One of the most important issues in the smart grid is to quantitatively assess the impacts of distributed energy resources (DER) on the distribution system reliability. Solar cells (SCs) as developing DERs are normally placed close to the load centers. In this paper, a new algorithm is developed to evaluate distribution system reliability, considering SCs in the vicinity of the end-users. The probabilistic nature of the demand and SC power output are investigated to solve challenges of integrating these intermittent resources with the distribution system. In a smart home, to handle the variation of SC generation, solar load controller (SLC) is utilized to match load and generation of SCs during the islanding mode.
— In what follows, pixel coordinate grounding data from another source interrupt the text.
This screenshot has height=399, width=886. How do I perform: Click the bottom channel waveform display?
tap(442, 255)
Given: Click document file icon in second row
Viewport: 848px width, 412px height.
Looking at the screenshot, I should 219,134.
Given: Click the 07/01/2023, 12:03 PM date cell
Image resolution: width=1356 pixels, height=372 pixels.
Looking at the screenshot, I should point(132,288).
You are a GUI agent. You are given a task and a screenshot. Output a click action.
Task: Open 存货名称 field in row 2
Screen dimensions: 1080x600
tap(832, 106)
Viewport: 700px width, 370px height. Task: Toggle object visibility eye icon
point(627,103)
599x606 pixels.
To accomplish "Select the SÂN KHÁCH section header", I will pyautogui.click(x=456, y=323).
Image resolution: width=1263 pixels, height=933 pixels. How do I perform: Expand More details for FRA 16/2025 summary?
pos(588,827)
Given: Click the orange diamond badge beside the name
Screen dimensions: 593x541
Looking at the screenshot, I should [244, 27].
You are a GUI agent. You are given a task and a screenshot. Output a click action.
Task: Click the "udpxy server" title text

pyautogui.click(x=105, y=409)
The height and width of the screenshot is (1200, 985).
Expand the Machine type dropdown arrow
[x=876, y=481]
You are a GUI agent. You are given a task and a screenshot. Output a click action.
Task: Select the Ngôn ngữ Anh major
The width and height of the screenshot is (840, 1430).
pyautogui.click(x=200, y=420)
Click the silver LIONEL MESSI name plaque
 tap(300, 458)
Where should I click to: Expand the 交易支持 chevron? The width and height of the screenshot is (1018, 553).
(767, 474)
Harmonizing load and generation by SLC may cause continual fluctuation in the on/off mode of appliances. In this paper, a structure is proposed to supply the critical load throughout periods in which SC cannot supply the entire associated demand. Simulation results reveal that the proposed method outperforms the conventional one, particularly from the accuracy points of view, while keeping the simplicity and elegance in a reasonable range. Numerical simulations are investigated to verify the miscellaneous aspects of the proposed approach.